4:38 a.m. The European Commission proposes a one-year suspension of import duties on all Ukrainian goods not covered by an existing free trade deal to help the country’s economy during the war with Russia. The measures apply in particular to fruit and vegetables, subject to minimum price requirements, agricultural products facing quotas and certain industrial goods.
The European Union also would exempt Ukraine from safeguard measures that limit steel imports, and lift anti-dumping tariffs the EU currently imposes on Ukrainian steel tubes, hot-rolled flat steel products and ironing boards.

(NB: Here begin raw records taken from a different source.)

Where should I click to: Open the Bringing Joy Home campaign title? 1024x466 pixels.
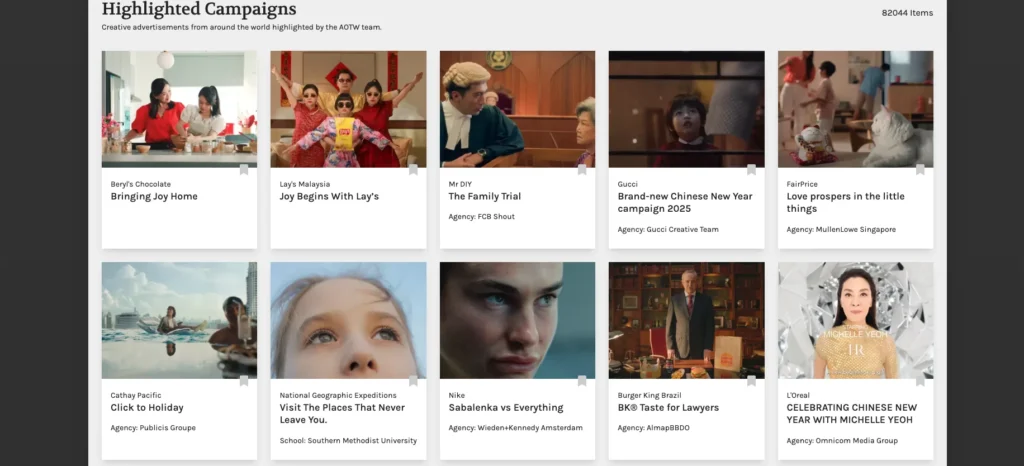tap(154, 197)
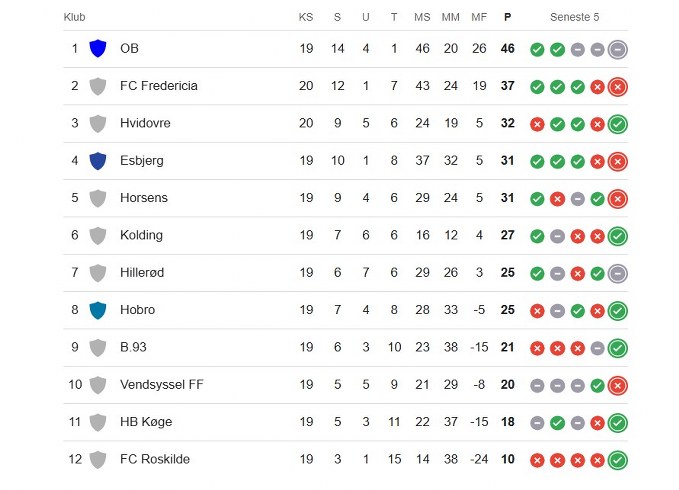Open the Horsens team link

(x=143, y=198)
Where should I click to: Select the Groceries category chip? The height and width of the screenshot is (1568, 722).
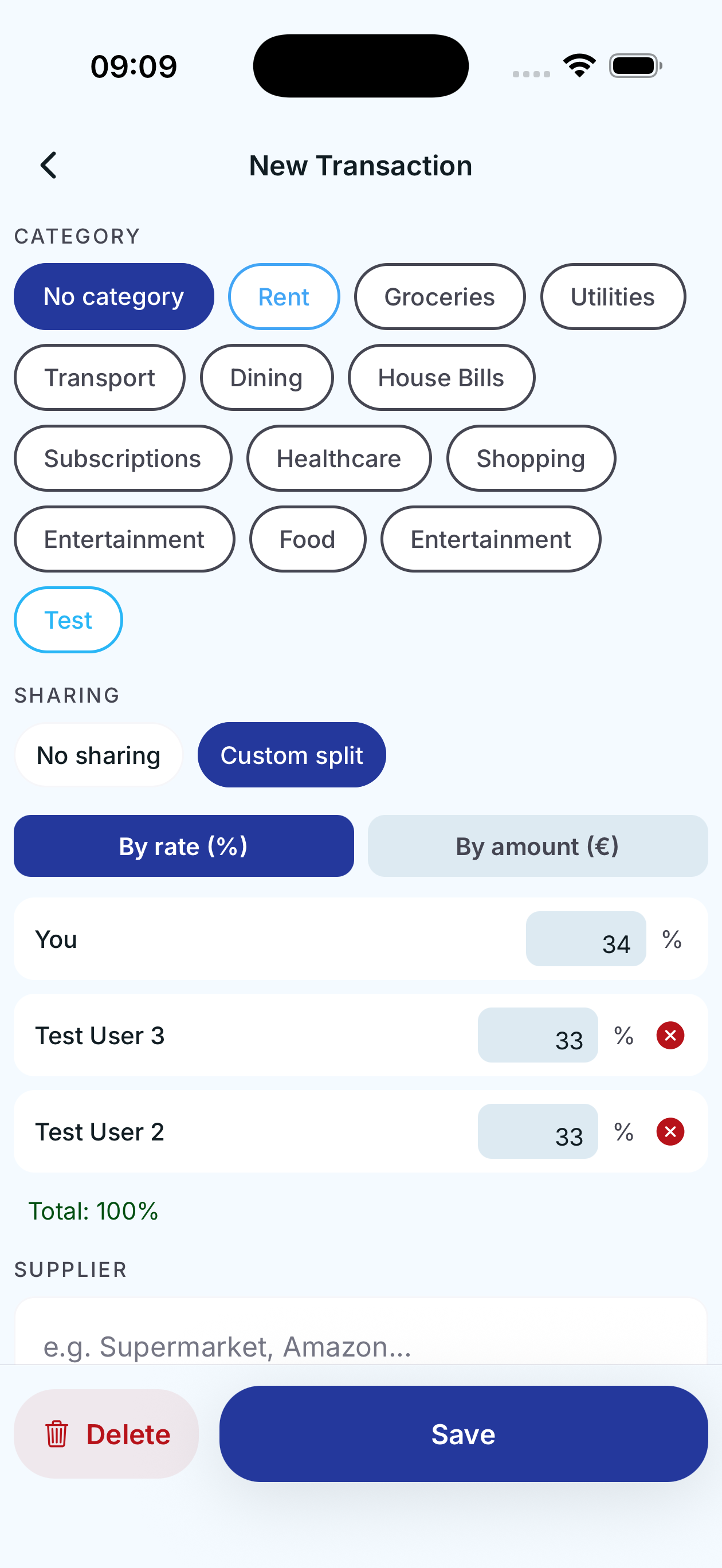tap(440, 297)
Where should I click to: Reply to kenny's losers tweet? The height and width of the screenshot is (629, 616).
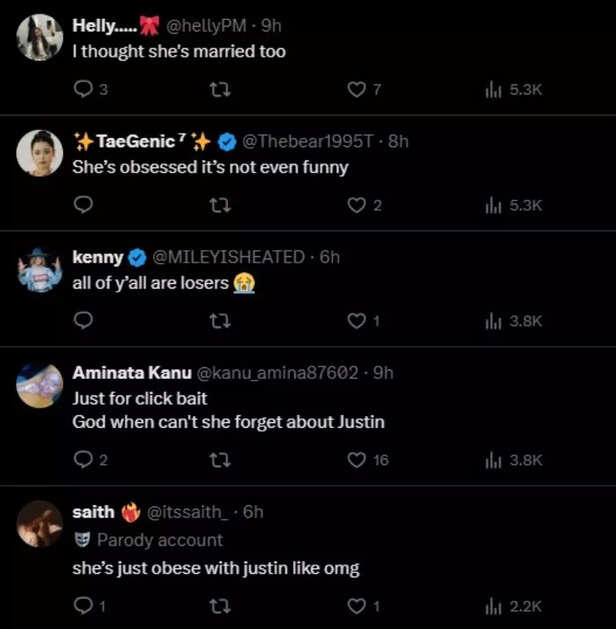[84, 321]
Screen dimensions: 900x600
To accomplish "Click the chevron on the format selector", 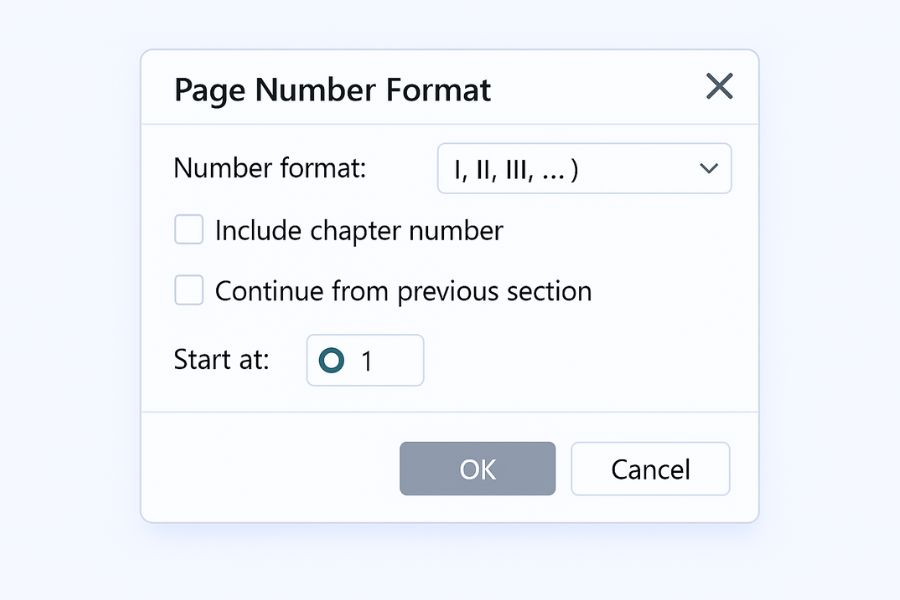I will tap(710, 168).
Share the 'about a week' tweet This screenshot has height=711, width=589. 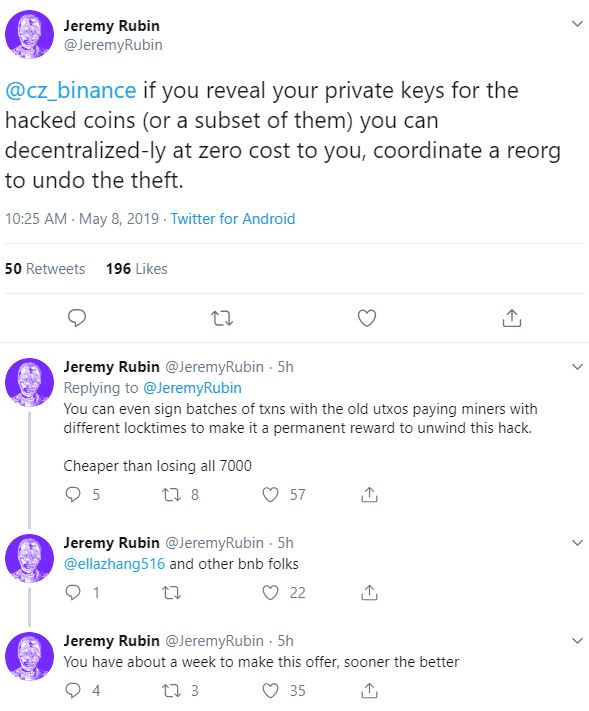click(369, 690)
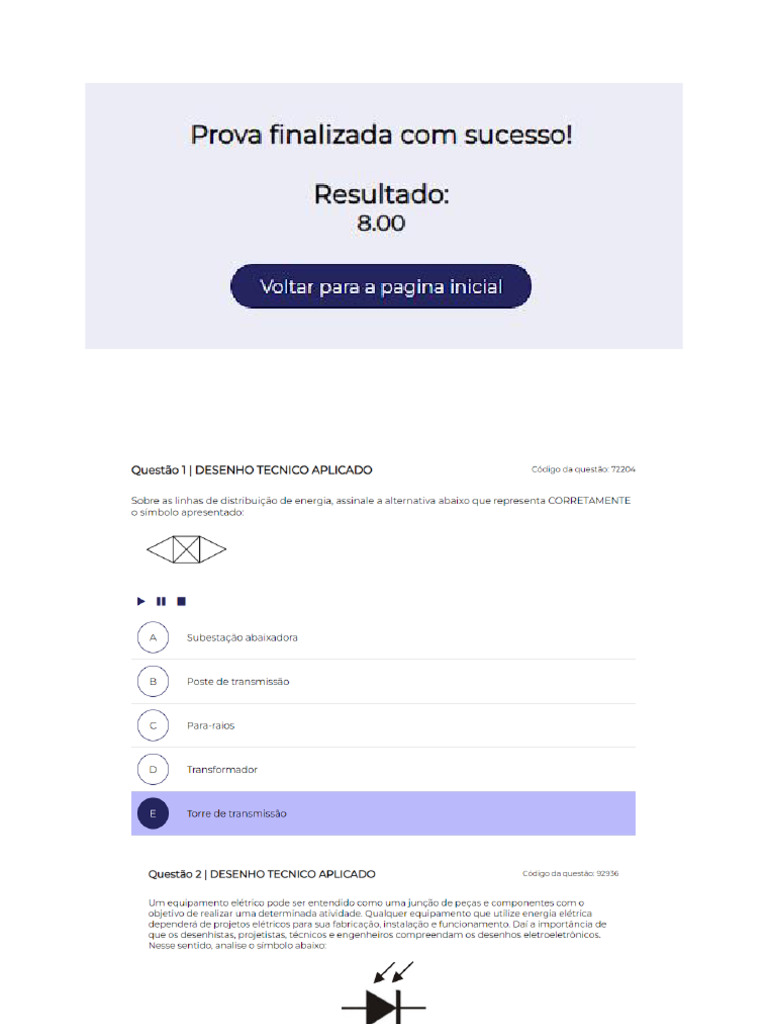Screen dimensions: 768x1024
Task: Pause the question audio playback
Action: pyautogui.click(x=161, y=601)
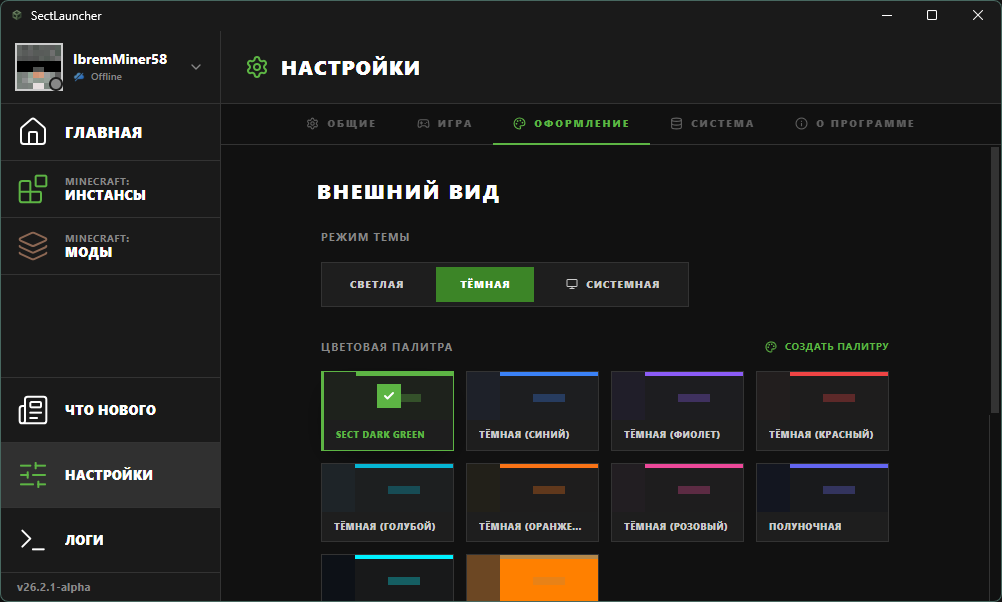Open the Главная home icon in sidebar

[x=33, y=131]
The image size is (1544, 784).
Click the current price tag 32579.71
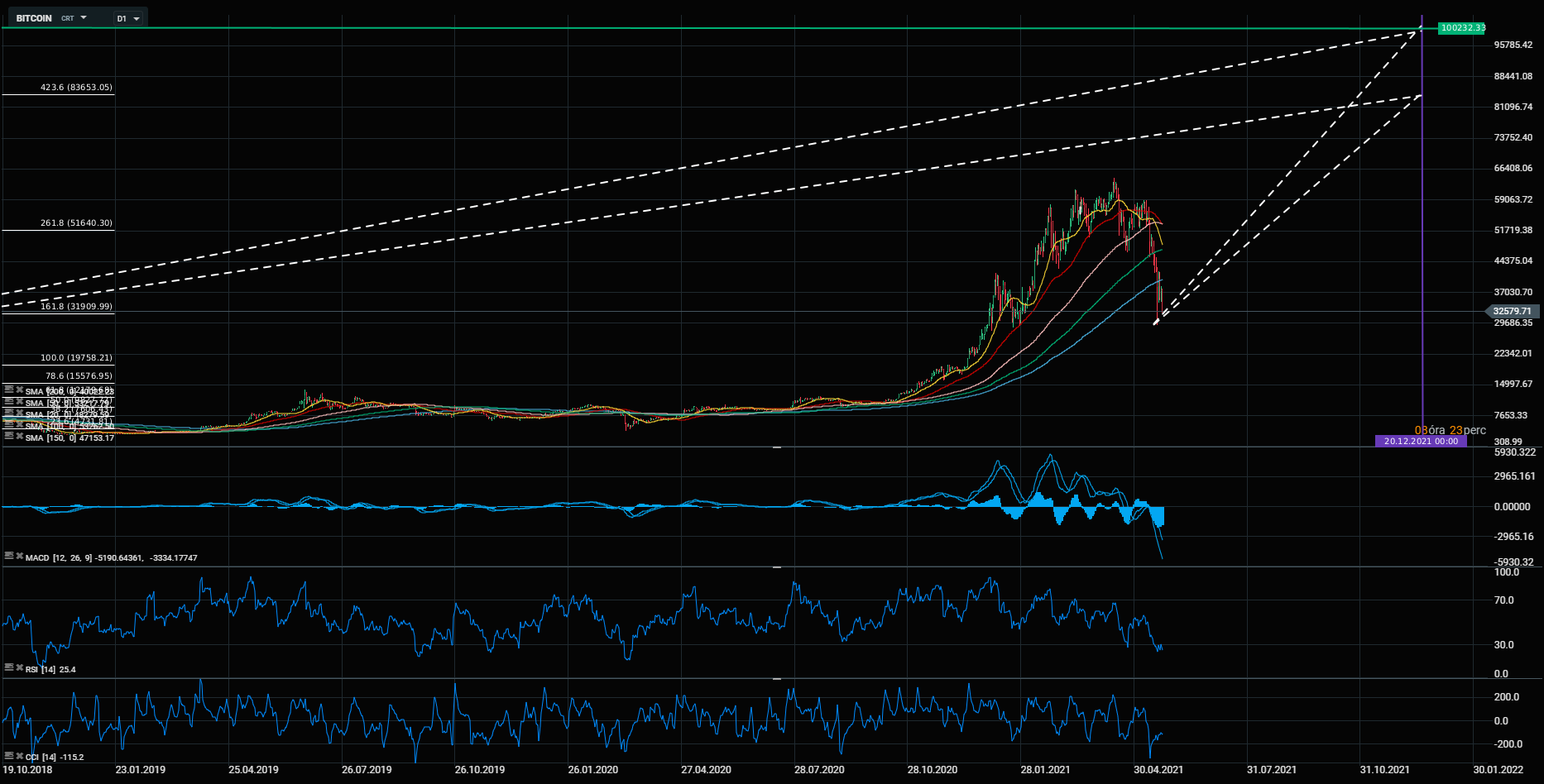tap(1512, 312)
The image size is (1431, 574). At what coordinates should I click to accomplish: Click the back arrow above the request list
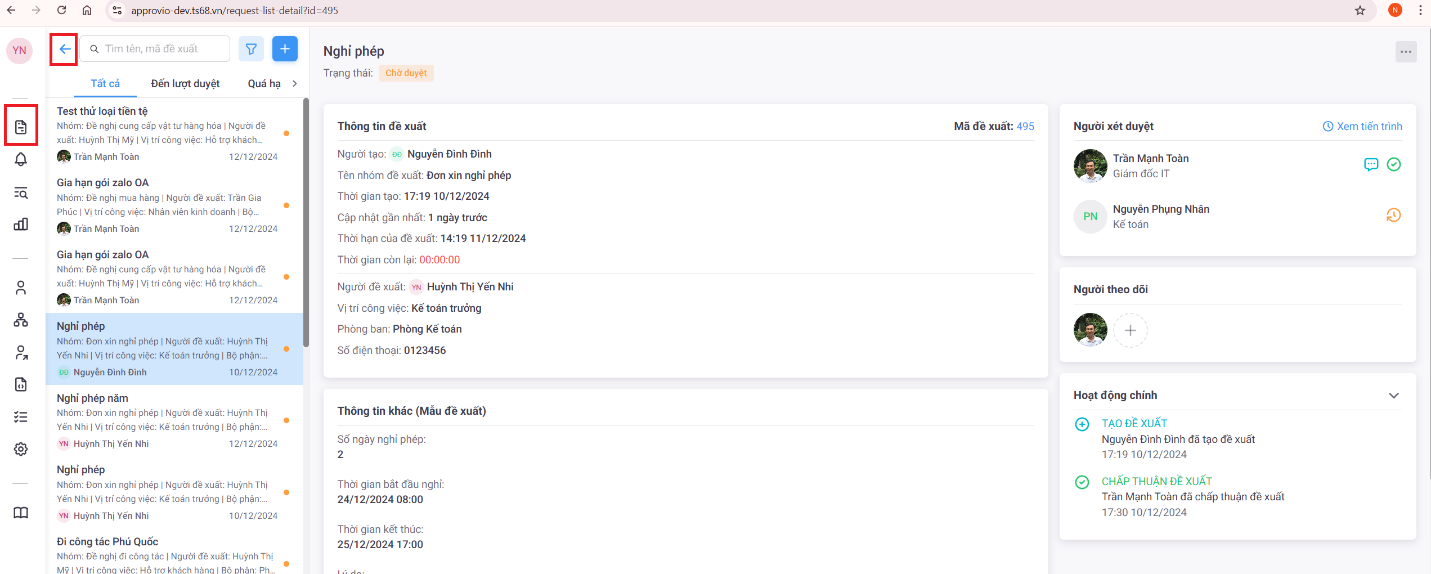[64, 49]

The proposal needs to be agreed on by the European Parliament and EU governments to come into force.
12:12 a.m. Exxon Mobil’s Russian unit Exxon Neftegas declares force majeure for its Sakhalin-1 operations, Reuters reports. The Sakhalin-1 project produces oil off the coast of Russia’s Far East, exporting crude mostly to South Korea but also to Japan and other countries.
Project stakeholders including Exxon and India’s Oil and Natural Gas are having difficulty chartering tankers to ship oil out of a region that generally needs ice vessels to navigate the journey, as shippers fear reputation risk, Reuters reports.
Wednesday, April 27
11:21 p.m. Ukrainian President Volodymyr Zelenskyy tweets that Indonesian President Joko “Jokowi” Widodo has invited him to attend the summit of Group of 20 major economies in the Southeast Asian country in November.
Zelenskyy did not confirm whether he would accept the invitation. Russia has said President Vladimir Putin plans to attend. Officials from Indonesia, the current G-20 chair, did not immediately respond to requests for confirmation.
10:20 p.m. The U.S. and Russia announce a prisoner swap that has freed a former U.S. Marine in an unexpected diplomatic breakthrough. Trevor Reed was released in exchange for Konstantin Yaroshenko, a Russian pilot sentenced to a lengthy term in the U.S. on cocaine-trafficking charges.
“Trevor, a former U.S. Marine, is free from Russian detention,” President Joe Biden said in a statement. “I heard in the voices of Trevor’s parents how much they’ve worried about his health and missed his presence. And I was delighted to be able to share with them the good news about Trevor’s freedom.”
6:31 p.m. Greece will offer help to Bulgaria, which had its gas supplies cut off by Russia, Prime Minister Kyriakos Mitsotakis told his Bulgarian counterpart. The leaders discussed the matter by phone. “The prime minister said that Greece will help Bulgaria to deal with the new situation caused by the Russian decisions on energy,” Mitsotakis’ office said in a statement, without elaborating.
6:07 p.m. Russia expects its economy to contract by 8.8% in 2022 in its base case scenario, or by 12.4% under a more conservative scenario, an economy ministry document shows, giving apparent evidence that international sanctions are taking a toll. The conservative forecast is in line with that of former Finance Minister Alexei Kudrin, who said earlier this month the economy was on track to contract by more than 10%, which would be its biggest decline since 1994.
5:09 p.m. Russia’s defense ministry says Kalibr missiles struck an arms depot in Ukraine’s Zaporizhzhia region housing weapons from the United States and European countries. The ministry said its air force destroyed 59 Ukrainian military targets overnight. It added that “hangars with a large batch of foreign weapons and ammunition supplied to Ukrainian troops by the United States and European countries” were destroyed. Russia’s report could not be independently confirmed.
4:25 p.m. Russian energy giant Gazprom halted gas supplies to Bulgaria and Poland for failing to pay for gas in rubles, the Kremlin’s toughest response yet to the crippling sanctions imposed by the West for the invasion of Ukraine. Poland and Bulgaria are the first countries to have their gas cut off by Europe’s main supplier since the Feb. 24 invasion of Ukraine that has killed thousands of people, displaced millions more and raised fears of a broader conflict.